Steven May was in complete control of Jesse Hogan in this game. The key defender had 24 disposals, eight intercepts, 11 rebound 50’s and eight one-percenters. The stats don’t tell the full story – in two aspects, as yes.. 11 of his disposals were “kick play ons” so that brings his “field possessions” back to a more accurate 13, however, he also engaged Hogan at every opportunity, allowing his teammates an easy run at the ball. I’m not sure what the final tally was, but eight minutes into the game, Melbourne had taken four intercept marks when GWS were targeting a May v Hogan contest.

With May, never trust the stat sheet to tell the full story. Genuinely watch him play before judging his game. Hogan had a forgettable game against the team that drafted him with a number one pick, tallying 1.1 from six possessions (three kicks) and a single uncontested mark. May has been elite for a long time, however, it seems to have only been noted once he had moved from the Suns.

 

LAND OF THE GIANTS

I’m not sure how many of the readers will agree with this, but here goes.
The best ruckman on the night was not “The Unicorn” Luke Jackson
It was not Max “Google” Gawn
It was Matt “Monster” Flynn

Flynn played a tremendous game, outnumbered and outmatched against the best ruck tandem in the game. With the Giants having to go into this game with Braydon Preuss doing what he has been known for in his career (not playing), Flynn was unfazed and stuck to his task in a way that holds him in great stead and makes me believe he will one day be a premier ruckman of this competition. Before you jump down my throat and point to the Melbourne duo kicking 3.0 between them, allow me to point out that two of those three were as a resting forward, playing on Lachie Keefe.
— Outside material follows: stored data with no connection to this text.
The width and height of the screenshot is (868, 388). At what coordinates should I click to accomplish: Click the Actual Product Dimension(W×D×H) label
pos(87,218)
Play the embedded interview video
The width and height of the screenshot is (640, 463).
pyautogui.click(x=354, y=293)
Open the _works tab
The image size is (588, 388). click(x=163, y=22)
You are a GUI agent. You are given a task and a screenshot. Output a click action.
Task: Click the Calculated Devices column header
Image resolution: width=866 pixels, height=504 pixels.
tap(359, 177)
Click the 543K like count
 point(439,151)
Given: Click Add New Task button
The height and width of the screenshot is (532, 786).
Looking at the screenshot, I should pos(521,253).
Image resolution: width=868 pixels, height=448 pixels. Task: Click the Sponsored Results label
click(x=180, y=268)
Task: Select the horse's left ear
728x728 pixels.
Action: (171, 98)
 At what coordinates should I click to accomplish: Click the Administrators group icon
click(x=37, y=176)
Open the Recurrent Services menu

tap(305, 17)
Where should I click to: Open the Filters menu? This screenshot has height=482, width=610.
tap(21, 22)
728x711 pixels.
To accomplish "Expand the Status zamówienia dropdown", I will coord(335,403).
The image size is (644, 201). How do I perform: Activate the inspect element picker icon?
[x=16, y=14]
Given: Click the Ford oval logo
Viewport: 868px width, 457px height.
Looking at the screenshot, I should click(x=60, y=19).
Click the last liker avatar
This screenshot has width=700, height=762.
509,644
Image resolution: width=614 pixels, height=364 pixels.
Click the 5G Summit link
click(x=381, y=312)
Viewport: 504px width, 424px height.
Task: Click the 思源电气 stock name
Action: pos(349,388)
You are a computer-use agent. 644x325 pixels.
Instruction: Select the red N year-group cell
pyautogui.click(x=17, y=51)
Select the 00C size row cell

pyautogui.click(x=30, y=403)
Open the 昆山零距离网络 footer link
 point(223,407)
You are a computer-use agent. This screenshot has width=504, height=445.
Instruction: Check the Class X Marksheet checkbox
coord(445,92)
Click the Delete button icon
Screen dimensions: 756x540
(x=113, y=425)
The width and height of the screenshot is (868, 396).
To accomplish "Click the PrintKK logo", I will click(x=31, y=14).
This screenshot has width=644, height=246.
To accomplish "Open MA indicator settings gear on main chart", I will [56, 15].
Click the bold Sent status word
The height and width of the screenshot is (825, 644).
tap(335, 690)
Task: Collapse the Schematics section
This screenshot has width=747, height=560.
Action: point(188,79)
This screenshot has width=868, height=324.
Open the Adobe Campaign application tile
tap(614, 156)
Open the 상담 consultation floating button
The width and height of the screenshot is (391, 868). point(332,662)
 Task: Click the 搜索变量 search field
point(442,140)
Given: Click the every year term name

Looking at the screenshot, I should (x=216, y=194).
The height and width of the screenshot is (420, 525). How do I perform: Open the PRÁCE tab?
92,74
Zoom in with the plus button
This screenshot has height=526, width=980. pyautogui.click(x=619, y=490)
Remember him?

That said, Gawn did boot a great goal from a deep stoppage taking clean possession against Flynn and snapping truly from close range.

Flynn had a game-high 27 hitouts vs Gawn’s 25 and Jackson’s 10, however, he was also able to negate a lot of Gawn’s tap work, which helped his side to win the clearance count by eight. Flynn tied Josh Kelly for total clearances for his side with seven, and had a match-high five centre square clearances in an encouraging performance. In comparison, the Demons duo combined for five total clearances.

 

STOPPAGE PRESSURE

I’ll touch on the GWS midfield quickly, as despite the high numbers, they rarely had the time and space to slice and dice in the same way the Demons did. In the context of things, it might sound disrespectful to not put more time into talking about Kelly, Green, Taranto and Ward, as the quartet combined for 130 disposals, however, when we break it down, we can start to see a bigger picture.

They combined for 54 kicks and 76 handballs, with the Demons locking down and forcing the GWS engine room to have to use extra disposals in an attempt to break through the press. This press not only closed the ground up, but gave the Demons much more time for their zone setup. Kelly often had to venture down into the backline to find any room to operate, as there was no space forward of centre, while Green went head to head with Oliver, and again, largely had to operate in confined space.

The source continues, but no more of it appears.